Вместо седла у них был мешок, вместо поводьев — веревка, тем не менее, им удавалось усидеть верхом, хотя Рандольф опасно кренился, все время кряхтел и поедал крутые яйца, которые доставал для него из корзинки Джоул.
— Еще яичко, мой милый, меня опять страшно укачало: когда подкатывает снизу, надо осадить чем-то сверху.
День был мглистый, небо — как смоченная дождем кровля, солнце, если показывалось, — бледнее рыбьего брюха; Джоул, выдернутый из постели и увезенный в запальчивой спешке, весь покрылся гусиной кожей, потому что надета на нем была только майка (и та наизнанку) да летние штаны, лишившиеся почти всех пуговиц на ширинке. Зато туфли на нем были нормальные, тогда как Рандольф ехал в ковровых шлепанцах.
Ноги у меня пухнут угрожающе; это — единственное, во что их удается втиснуть: представляю, каким упырем я должен выглядеть при свете дня; и ощущение преотвратное: кажется, что при каждом шаге этого скорбного животного волосы у меня выпадают пучками… а глаза — правда, что они катаются, как игральные кости? И несет от меня, конечно, нафталином…
Пахло, действительно, так, словно из него вытекал газ, а костюм, полотняный тесный костюм, туго накрахмаленный и лоснившийся от утюжки, топорщился и — скрипел, как средневековый доспех, и жил в нем Рандольф крайне неосмотрительно, ибо швы обнаруживали намерения непристойные.
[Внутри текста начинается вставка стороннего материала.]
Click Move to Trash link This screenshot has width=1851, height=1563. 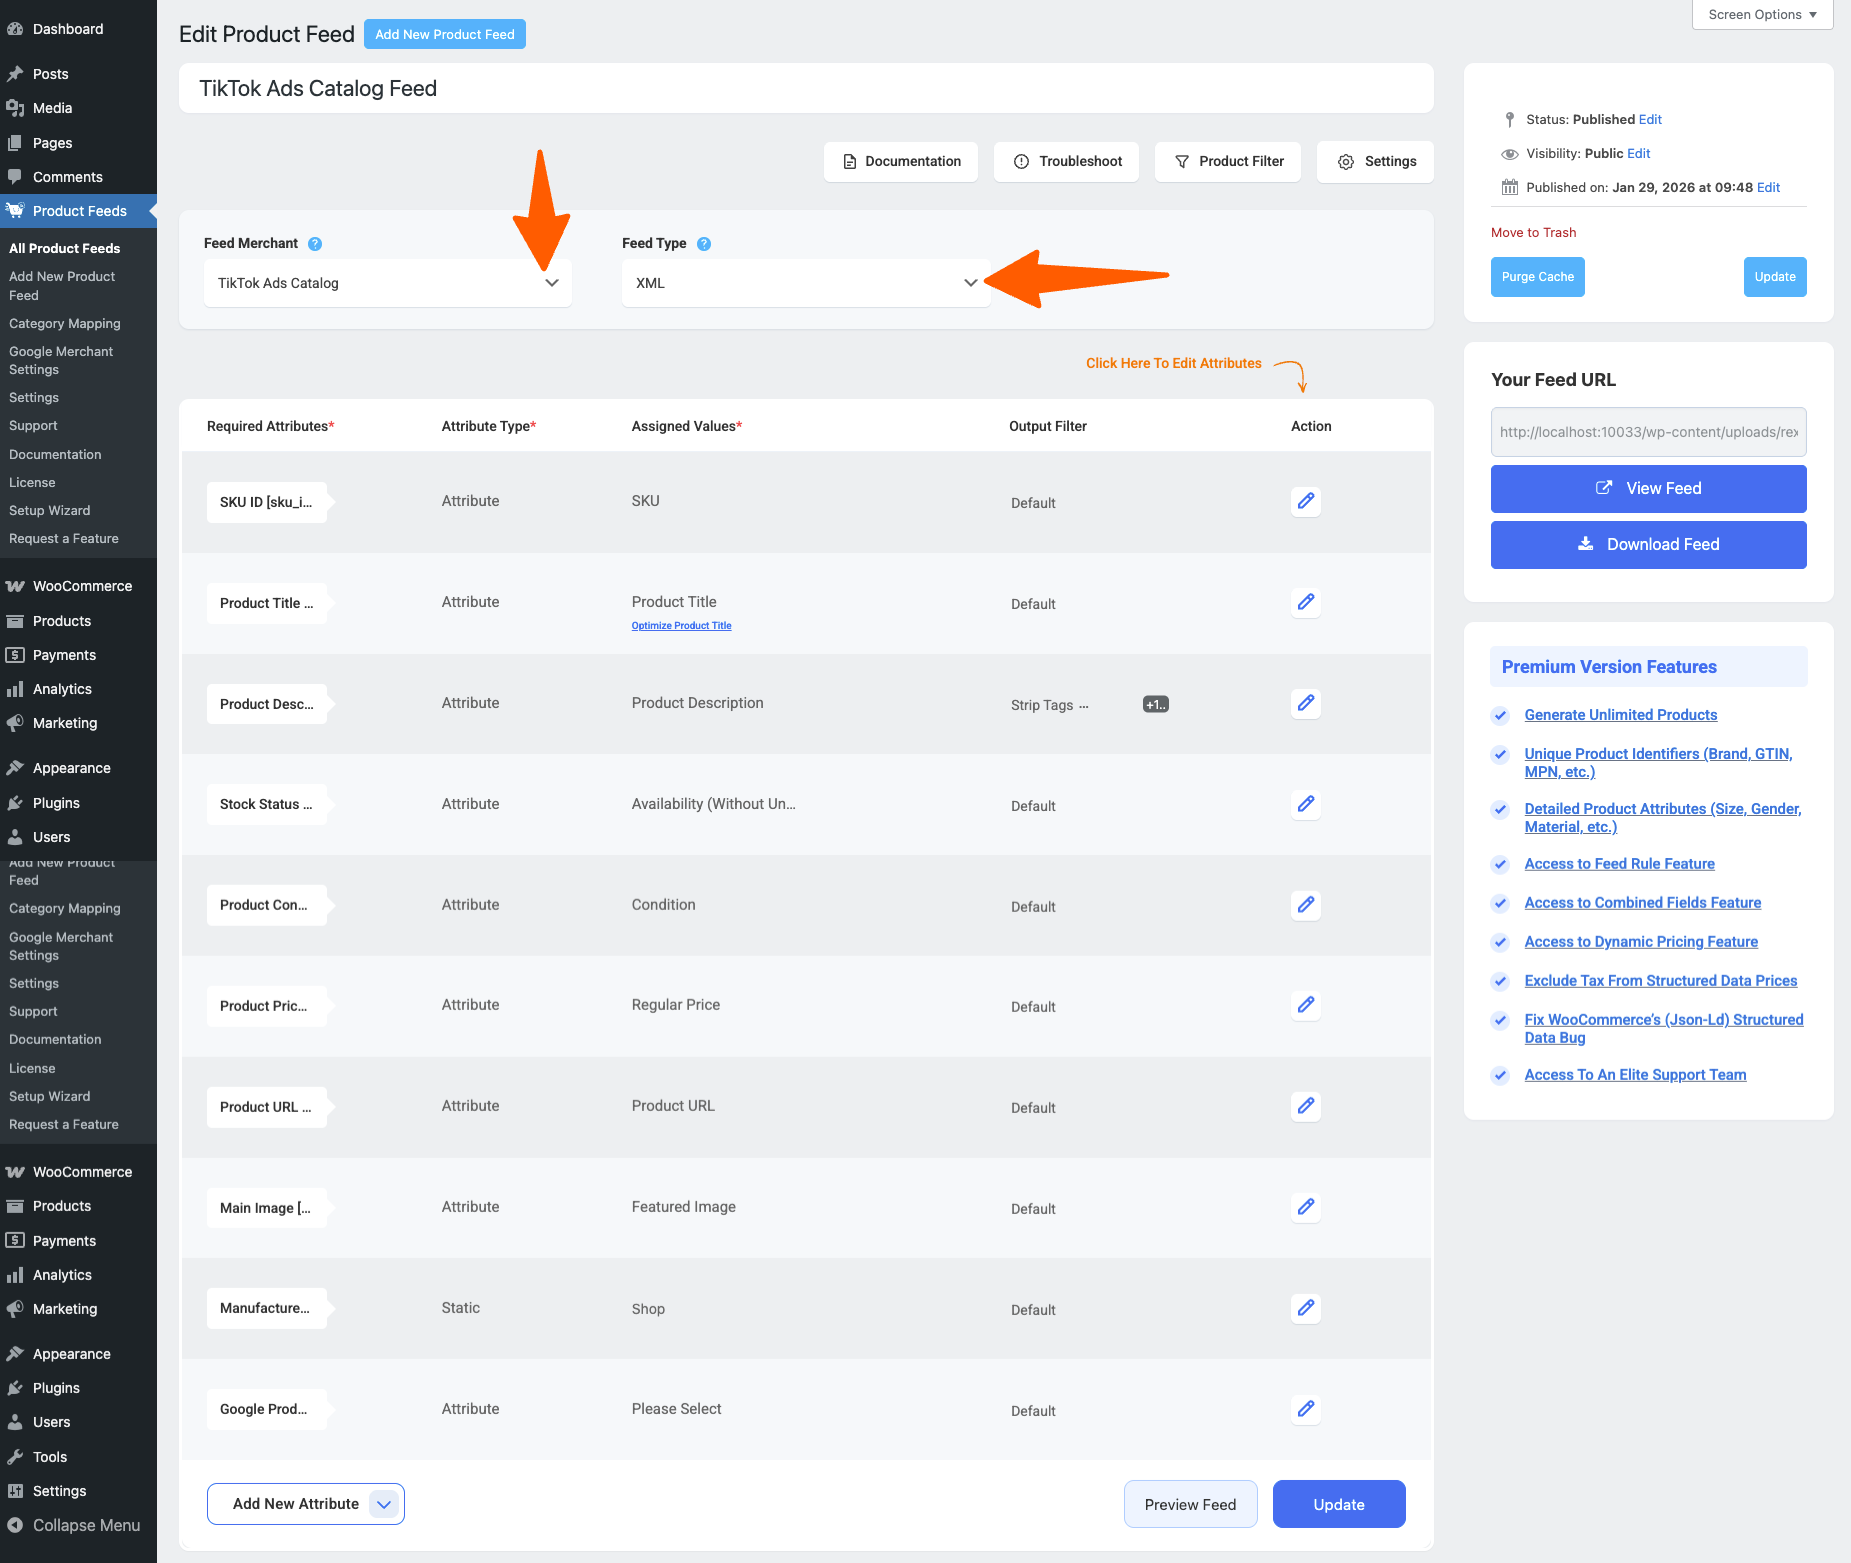coord(1533,233)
Около двенадцати они спешились и раскинули завтрак под деревом. Рандольф прихватил из дому банку с мускателем и болтал его во рту, как полосканье; когда вина не осталось, Джоул употребил банку для ловли муравьев. Благочестивое Насекомое — называл их Рандольф:
— Они внушают мне безмерное уважение и, увы, безмерную тоску: чую пуританский дух в сем бездумном шествии Божьего усердия; но разве может такое антииндивидуальное правление признать поэзию того, что выше всякого ума? Понятно, что человека, который отказался нести свою крупицу, ждет на его тропе убийца, и в каждой улыбке — приговор. Что же до меня, я предпочитаю одинокого крота: не роза он, зависимая от шипа и корня, не муравей, чье время бытия организовано неизменным стадом; незрячий, он идет своим путем, зная, что истина и свобода суть состояния духа. — Он пригладил волосы и засмеялся, по-видимому, над собой. — Будь я мудр, как крот, будь я свободным и равным, какого прелестного дома терпимости был бы я хозяйкой; впрочем, скорее кончил бы госпожой Никем Особенным — расплывшимся без корсета созданием при кирпичноголовом муже и лесенке отпрысков, при плите с горшком жаркого.